Выслушав Валеру, я вызвал доктора, Герману приказал со склада добавить к собранным гостинцам коробку конфет, две банки сгущенки и батон колбасы. Доктора я попросил:
— Возьмите мою машину — и с Валерием Ивановичем съездите в детдом, это полтора километра отсюда. Осмотрите его больную сестру, дайте ей необходимое лекарство. Вернетесь — доложите мне. Валерий Иванович, вам хватит увольнения до обеда? После обеда зайдете ко мне. При встрече с сестрой не перекормите ее, пусть кушает помаленьку.
Глядя на меня влажными глазами, Валера прошептал:
— Спасибо, Юрий Васильевич!
На прощание я посоветовал ему:
— Валерий Иванович, дня через два вы получите положенные вам тридцать марок. Это плата за службу у нас. Я прошу вас тратить эти деньги на покупку продуктов для сестрички. А у друзей берите поменьше гостинцев, да и себя не обделяйте. Вам всем надо подкрепляться.
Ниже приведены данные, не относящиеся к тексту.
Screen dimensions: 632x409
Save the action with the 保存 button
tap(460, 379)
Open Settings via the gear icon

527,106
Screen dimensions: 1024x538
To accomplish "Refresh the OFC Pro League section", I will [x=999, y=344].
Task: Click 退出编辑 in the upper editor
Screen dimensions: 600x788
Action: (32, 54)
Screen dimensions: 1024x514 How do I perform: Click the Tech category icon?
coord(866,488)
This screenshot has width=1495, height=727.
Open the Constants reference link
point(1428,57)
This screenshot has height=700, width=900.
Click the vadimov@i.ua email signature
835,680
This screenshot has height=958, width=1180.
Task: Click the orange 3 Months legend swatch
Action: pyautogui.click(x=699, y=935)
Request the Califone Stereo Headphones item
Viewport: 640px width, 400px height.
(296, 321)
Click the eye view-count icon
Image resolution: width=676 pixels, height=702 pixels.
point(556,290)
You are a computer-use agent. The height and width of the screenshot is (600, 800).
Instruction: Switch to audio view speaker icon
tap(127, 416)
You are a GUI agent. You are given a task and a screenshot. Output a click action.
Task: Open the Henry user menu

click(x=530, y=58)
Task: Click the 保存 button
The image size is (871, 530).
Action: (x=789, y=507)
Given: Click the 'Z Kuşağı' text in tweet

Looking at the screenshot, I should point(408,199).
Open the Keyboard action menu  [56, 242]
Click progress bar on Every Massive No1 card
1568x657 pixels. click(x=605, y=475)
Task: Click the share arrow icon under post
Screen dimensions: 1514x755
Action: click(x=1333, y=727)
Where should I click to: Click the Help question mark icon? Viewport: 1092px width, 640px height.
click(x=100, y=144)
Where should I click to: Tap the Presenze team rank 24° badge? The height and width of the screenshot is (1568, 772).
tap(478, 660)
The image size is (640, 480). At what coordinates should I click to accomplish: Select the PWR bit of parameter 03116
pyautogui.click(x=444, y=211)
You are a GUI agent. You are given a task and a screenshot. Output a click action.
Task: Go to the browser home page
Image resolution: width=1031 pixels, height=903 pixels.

Эта встреча с ребятами и с Вихоревым в столовой растрогала меня до глубины души — поражала взаимная забота о товарище и его больной сестричке. Я почувствовал глубокую спаянность и взаимную поддержку в этом голодающем детдомовском коллективе и невольно проникся уважением к воспитателям, несущим свой тяжелый крест в это смутное, голодное время.
Еще не успели угаснуть впечатления от встречи в столовой, как через день у меня состоялась еще одна необычная встреча.
После обеда, к вечеру, я и Фролов находились в канцелярии, просматривая анкеты, заполненные на новых ребят, набранных по приказу немецкого командования из окрестных деревень. Неожиданно позвонили из проходной и попросили прийти офицеру встретиться с тремя женщинами. Я послал Фролова, чтобы узнать, чего они хотят. Через полчаса Фролов привел и представил мне трех работниц детдома: Марию Ивановну Парфенову — воспитательницу, Татьяну Федоровну Осипову — портниху и Ирину Филимоновну Мазурову — уборщицу.
— Господин офицер… — смиренно обратились они ко мне.
Я прервал их и попросил называть меня по имени и отчеству — Юрий Васильевич. Моя просьба, сказанная по-русски, несколько сняла напряжение и скованность женщин.